The PRL3-mediated signaling network. Graphical model depicting phosphoproteomic data present within the PRL3 dataset that supports a mechanism by which PRL3 potentiates pro-metastatic signal transduction by exploiting “oncogenic” Src kinase activity. Src activates a signal transduction network coordinated by a mitogenic and chemotactic PDGF (α/β)-, Eph (A2/B3/B4)-, and Integrin (β1/β5)-receptor array in the PRL3 cells. Proteins highlighted within green ovals represent phosphoproteins shown by both qualitative and SILAC-based quantitative mass analysis to be either significantly up-regulated (pTyr-residue; blue circles) or exclusively present (pTyr-residue; red circles) within the PRL3 data set. Nonhighlighted proteins represent members of canonical signal transduction pathways assumed to be activated based on data present within the PRL3 phosphoproteomic dataset. pTyr-residue number designation is based on documented (NP and GI numbers) in supplemental Table S1.

Fig. 6.

Ectopic PRL3 expression induces selective expression and/or stabilization of the PDGFβ-receptor and Src-dependent constitutive tyrosine phosphorylation of the PDGFβ-receptor and PLCγ1.A, The PDGFβ-receptor is selectively expressed and/or stabilized and is constitutive phosphorylated in the PRL3 cells as assessed by PDGFRβ antibody-specific immuoprecipitation (IP) followed by “pan”-pTyr immunoblotting. PDGFRβ phosphorylation is dependent on the activity of the Src kinase as assessed by the use of the Src kinase chemical inhibitor (SU6656) at 2.5 μm for 2h. B, Phospholipase-C gamma 1 (PLCγ1) is constitutive phosphorylated in the PRL3 cells as assessed by phosphotyrosine-specific immunoblotting against pTyr-783. Phosphorylation of PLCγ1 on Tyr-783 is dependent on the activity of the Src kinase.

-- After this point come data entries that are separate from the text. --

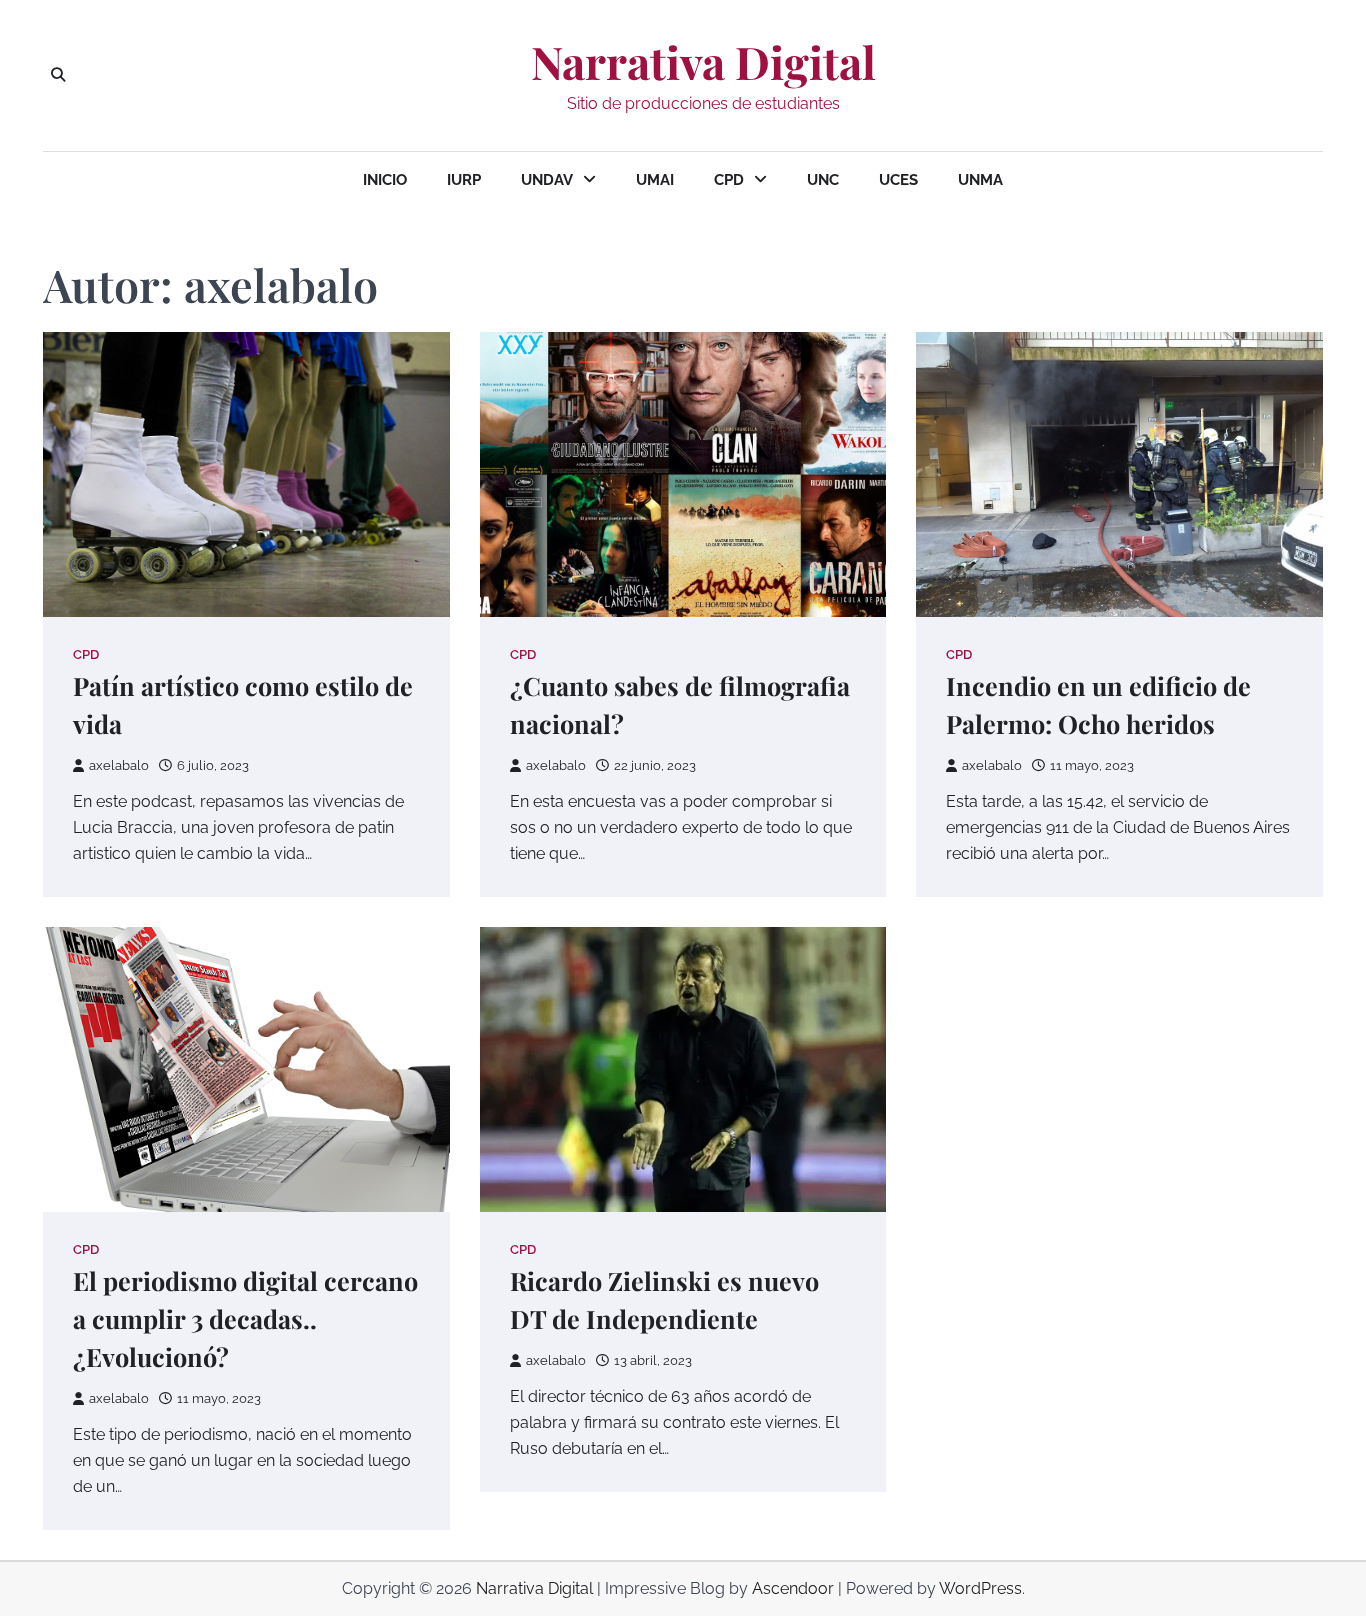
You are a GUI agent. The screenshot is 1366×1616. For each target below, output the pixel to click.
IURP (464, 180)
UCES (898, 180)
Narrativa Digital (703, 62)
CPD (729, 180)
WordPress (980, 1588)
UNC (823, 180)
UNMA (980, 180)
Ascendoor (793, 1588)
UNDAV (547, 180)
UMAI (655, 180)
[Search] (58, 75)
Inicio (385, 180)
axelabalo (119, 765)
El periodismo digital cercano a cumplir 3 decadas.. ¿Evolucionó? (245, 1318)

The attenuation of ERK1/2 phosphorylation using SU6656 is used as a positive control for SU6656-mediated Src kinase inhibition based on our previous published results (14). C, Data validation and spectral quality for pTyr783-PLCγ1 (779NPGFY[PO32-]VEANPMPTFK): Raw fragmentation sequencing spectra including parent ion abundances (SILAC-based quantitative spectra: SILAC-Light (vector; blue points); SILAC-Heavy (PRL-3; red points)). b-ion series is colored in red and y-ion series in blue.